Siamo infatti in una sorta di “pantano” politico, una palude insidiosa in cui è difficile muoversi e vedere la sponda della riva. A questo stato di cose concorrono tre fattori essenziali, che ora proviamo ad elencare.

Punto primo: la maggioranza di governo è sotto pressione per due micidiali motivi, che poco hanno a che fare con le vicende del sottosegretario Siri o del sindaco Raggi. Il primo attiene alla situazione di fragile equilibrio economico nazionale, con i conti pubblici pesantemente condizionati da una congiuntura sfavorevole ed una crescita tanto auspicata quando difficile da ottenere. Il secondo è ben visibile nel ribaltamento dei rapporti di forza tra Lega e M5S, che oggi vedono Salvini molto più “votato” di Di Maio mentre in Parlamento la distribuzione dei seggi è esattamente all’opposto. Ebbene, il combinato disposto di questi due fattori rende il governo Conte esposto a tempeste continue, come un fuoco che nessun estintore può spegnere.

Punto secondo: le opposizioni non sono in grado di coalizzarsi tra loro ed in più sono deboli (per motivi diversi) e numericamente poco significative in Parlamento. Berlusconi è sul finire della sua avventura politica e non è in grado di andare oltre accordi di carattere locale con la Lega. Il Pd si sta riprendendo dopo anni (la stagione dominata da Matteo Renzi) di feroci contrapposizioni interne ma è ancora fragile elettoralmente (ha perso tutte le elezioni degli ultimi anni a tutti i livelli) e per giunta deve fare i conti con vicende come quella dell’Umbria che ne minano il consenso anche nei territori storicamente più favorevoli. Il partito di Giorgia Meloni infine è si combattivo, ma piccolo e schiacciato a destra dalla Lega, quindi scarsamente rilevante. Tirando le somme, si può dire che le opposizioni non dispongono di un progetto di governo alternativo a quello giallo-verde.

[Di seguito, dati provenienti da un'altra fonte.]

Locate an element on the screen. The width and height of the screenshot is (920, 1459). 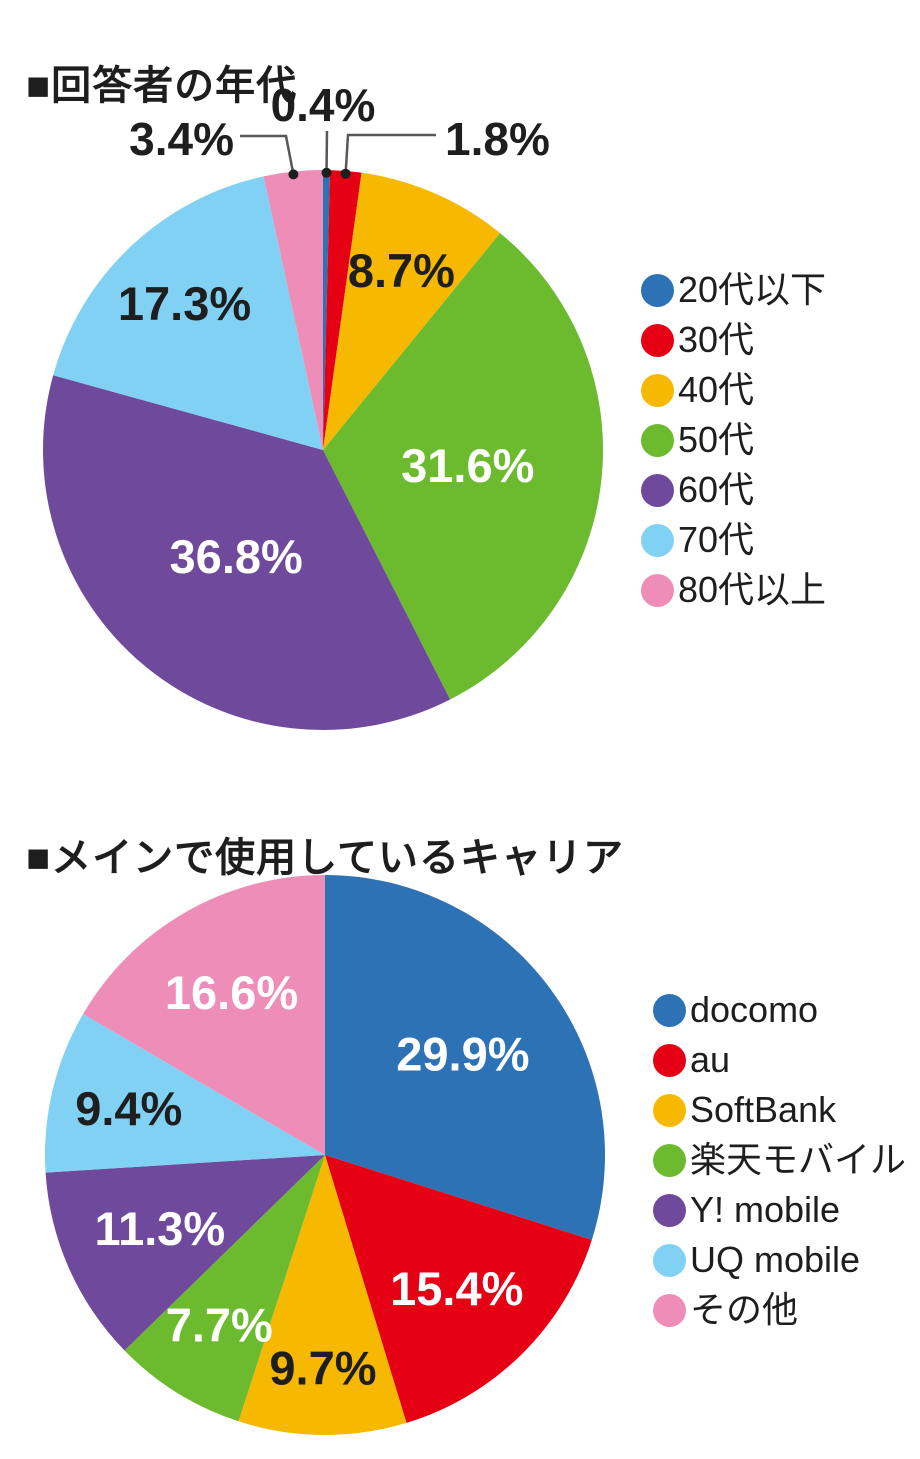
legend-label-0-6: 80代以上 is located at coordinates (752, 590).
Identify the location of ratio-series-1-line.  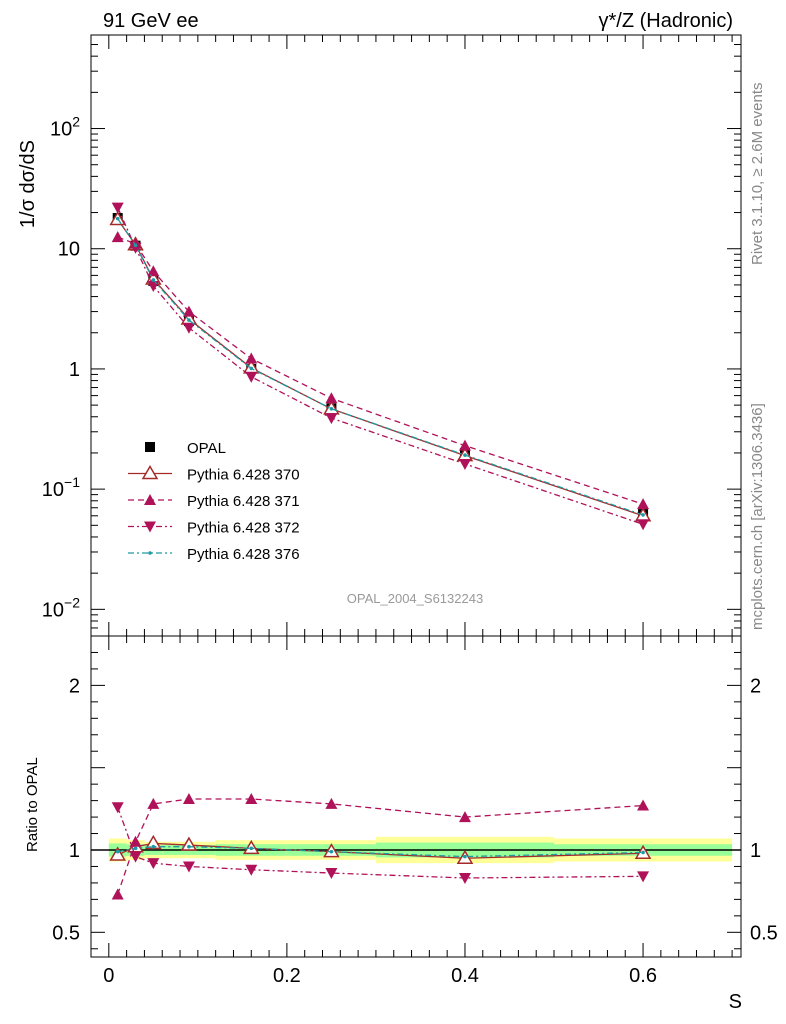
(380, 846).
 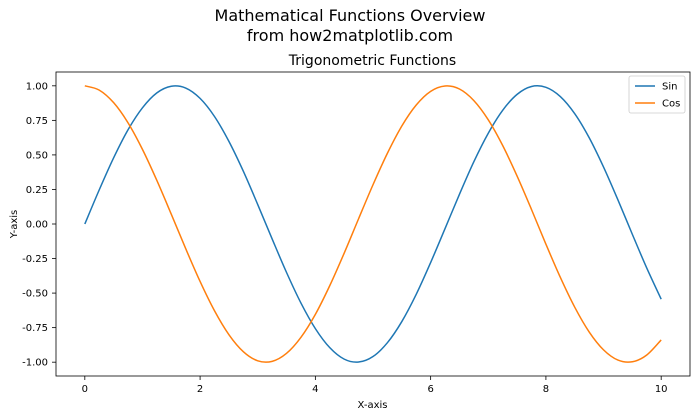 I want to click on y-tick-label: -0.50, so click(x=35, y=294).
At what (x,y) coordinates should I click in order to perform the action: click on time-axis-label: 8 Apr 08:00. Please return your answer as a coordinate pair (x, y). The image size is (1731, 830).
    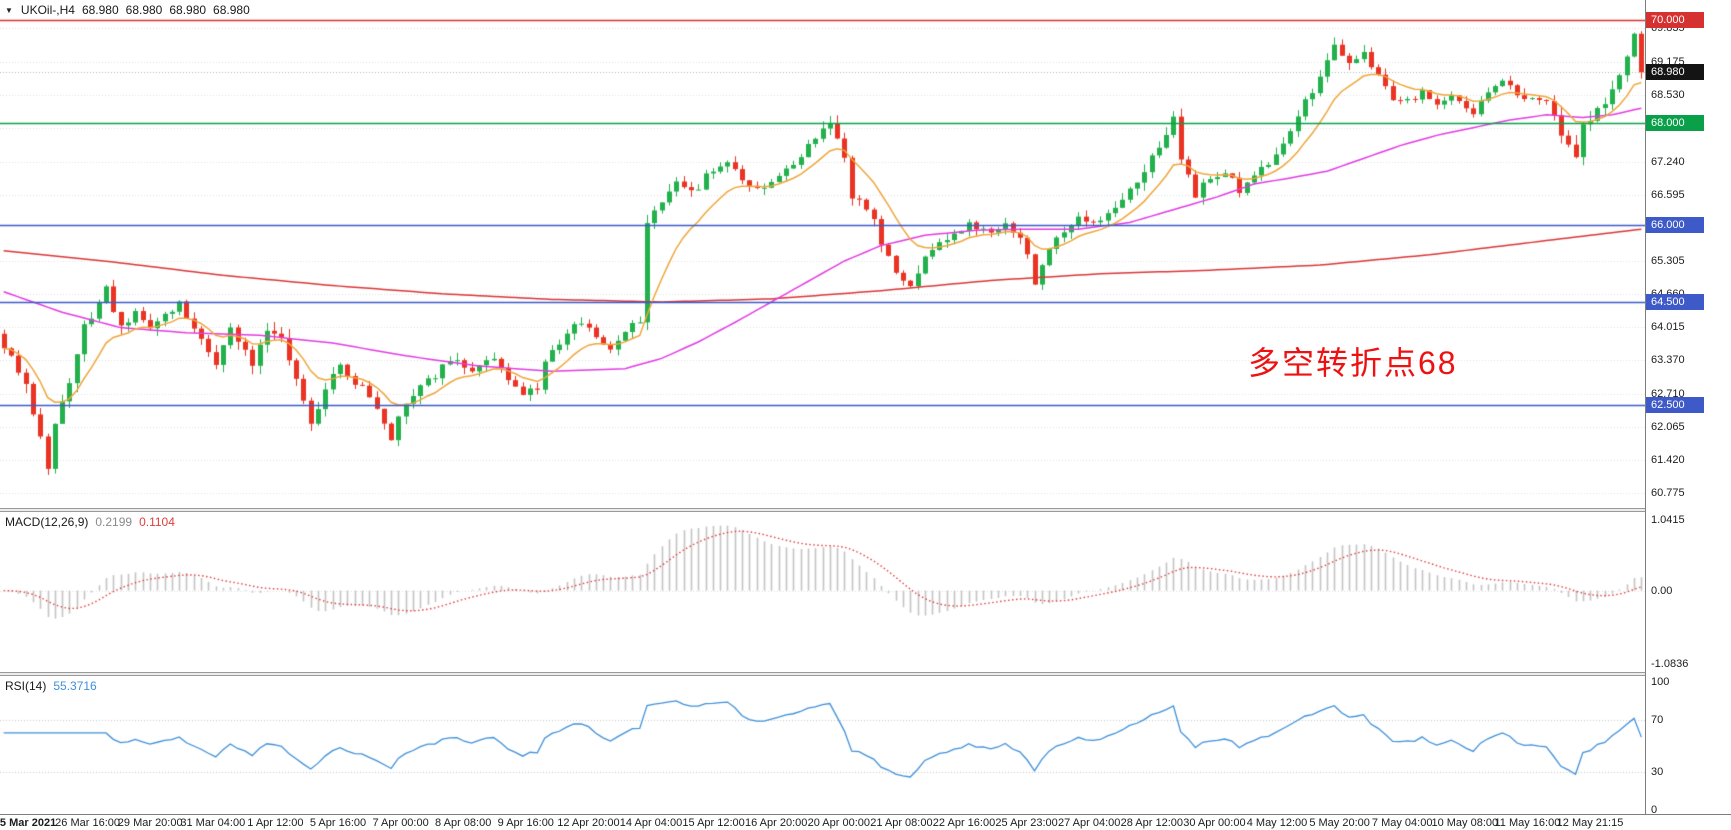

Punto terzo: questo Parlamento non è in grado di produrre una maggioranza diversa dall’attuale anche con il coinvolgimento di almeno una delle forze attualmente alleate, come è facilmente dimostrabile. Non è infatti sensato immaginare un accordo di governo tra M5S e PD (che invece è stato in agenda nelle trattative della primavera 2018, ma che ora Zingaretti non può che avversare) e non ha senso immaginare un esecutivo Salvini con il sostegno di Meloni e Berlusconi, perché Salvini non lo vuole ma anche perché avrebbe bisogno di transfughi a cinque stelle per stare in piedi, ipotesi ad oggi non praticabile (innanzitutto per Salvini).

Eccolo quindi servito il pantano. Maleodorante (il clima di sospetti reciproci ormai si taglia fette), invalidante (l’agenda di governo fatica ad andare avanti), estenuante (inseguire le polemiche quotidiane tra Lega e M5S significa tenere d’occhio giornali, radio, tv e social dalla mattina all’alba fino a notte fonda). Un pantano da cui nessuno sa come uscire e da cui molti non vogliono uscire. Un pantano che chiama anche il Capo dello Stato ad un esercizio difficile, soprattutto in vista dell’autunno (e della legge di bilancio). Quasi certamente servirà un fattore esogeno per dare una svolta. Però allo stato nessuno capisce quale.